Excerpt to read –
────────
Preview Mode Links will not work in preview mode

Braze is a customer engagement platform that connects people to the brands they love. We use technology to empower companies to create brilliant customer experiences.

Braze is committed to creating a space where complex ideas become approachable, and our goal is to bring an honest, yet playful, voice to the conversation.

Feb 8, 2019

PJ Bruno sits down with Enterprise AE Patrick Forquer and VP of Growth Spencer Burke to discuss online grocery shopping, Reddit raising a huge Series D round with a near $3 billion valuation, and Warby Parker's new augmented reality shopping tool. 

 

 

 

 

TRANSCRIPT:

[0:00:18]

P.J: Hi everyone and welcome to Braze for Impact. Your weekly tech industry discuss digest. So this is a place where we get together each week and just talk about what's happening in tech. This week I'm lucky to have with me my pal Patrick Forquer who is on the sales organization here at Braze. Next week we'll hear from someone from a different department, probably Customer Success, something like that and then the following week maybe someone from product and then so on and so forth. So we can get multiple different angles at what's happening in the tech industry. Like I said today, I'm lucky to have Patrick Forquer and also Spencer Burke. I'll have them introduce themselves.

 

[0:00:51]

Patrick: Hey, I'm Patrick [inaudible]. I'm a strategic account exec here at Braze.

 

[0:00:55]

Spencer: Thanks PJ. I'm Spencer Burke, the VP of growth.

 

[0:00:58]

P.J: How are you guys doing? How's the week trucking on?

 

[0:01:01]

Patrick: It's going okay. No, it's going great. It's great to be here with you P.J. Looking great in your Heather Gray shirt and as always.
────────
Supplied data –
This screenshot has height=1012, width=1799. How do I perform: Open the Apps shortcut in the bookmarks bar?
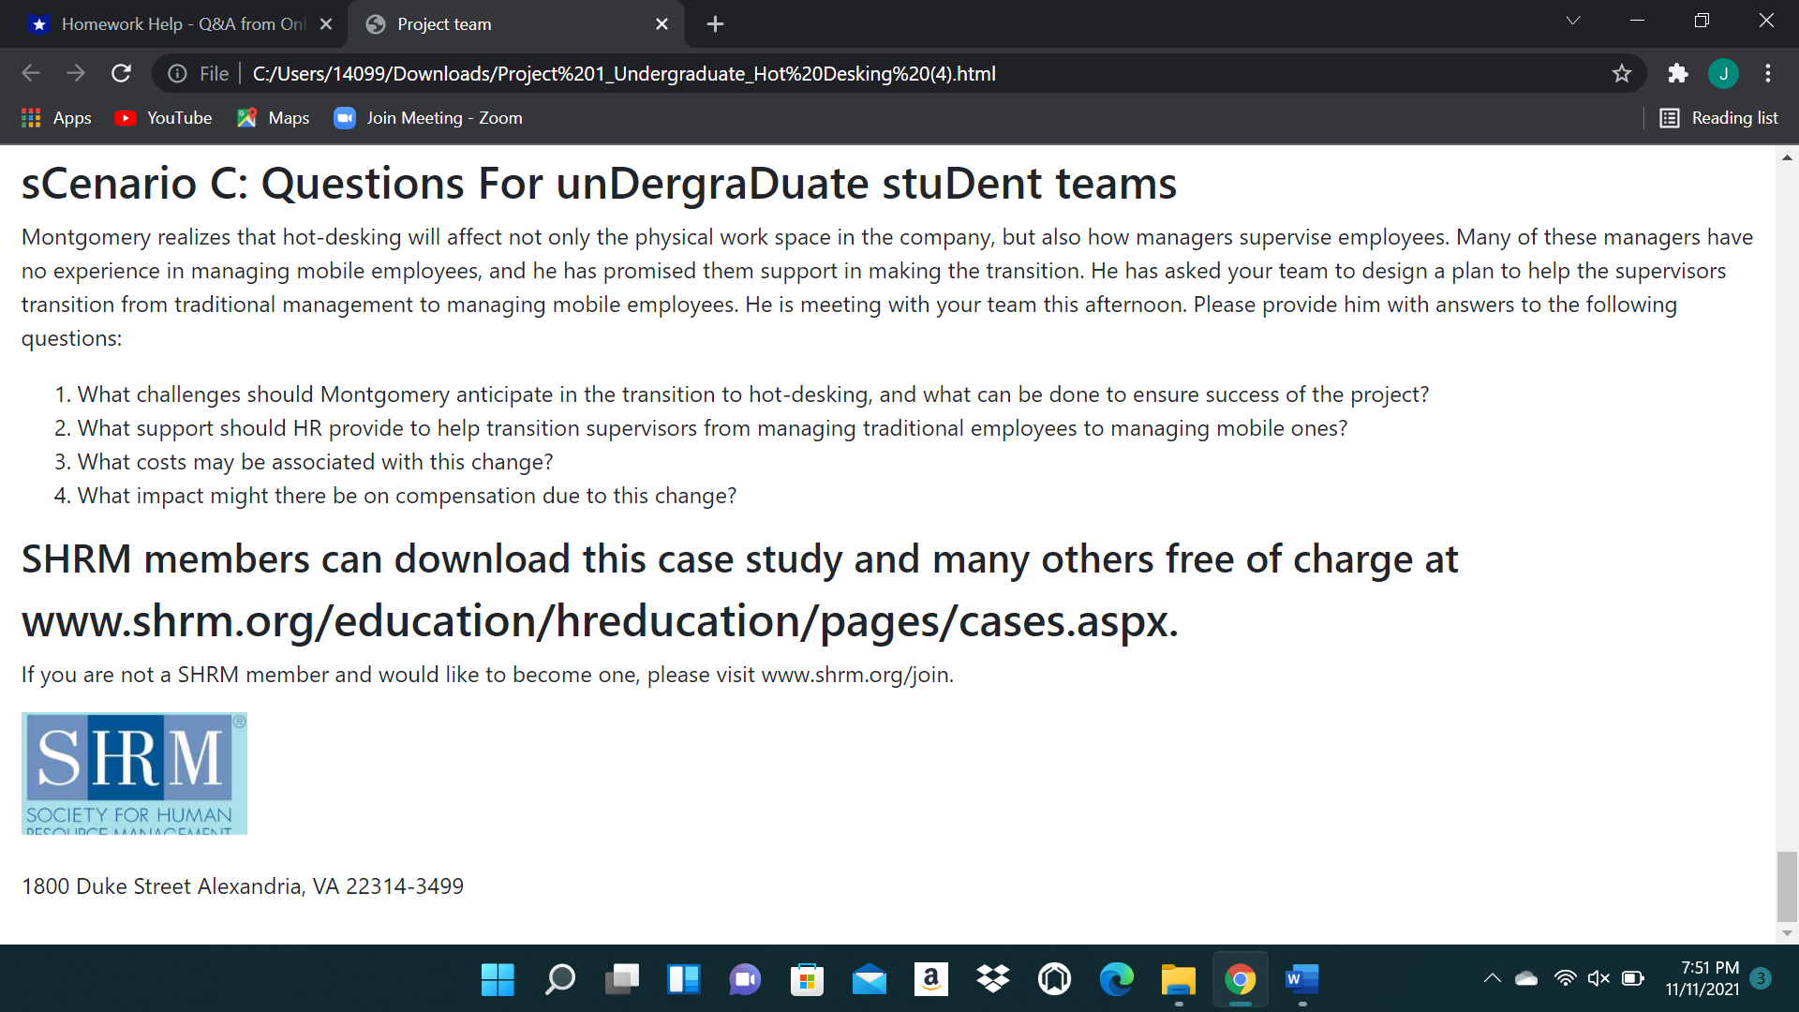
────────
Task requirements –
A. Please list the topics that the episode description on the Braze podcast page says the speakers discuss.
B. According to the Braze podcast page, what is Spencer Burke's position at Braze?
The material above was drawn from a separate source and has no connection to the Braze podcast page.

Outputs by task –
A. Online grocery shopping; Reddit raising a huge Series D round with a near $3 billion valuation; Warby Parker's new augmented reality shopping tool

B. He is the VP of Growth.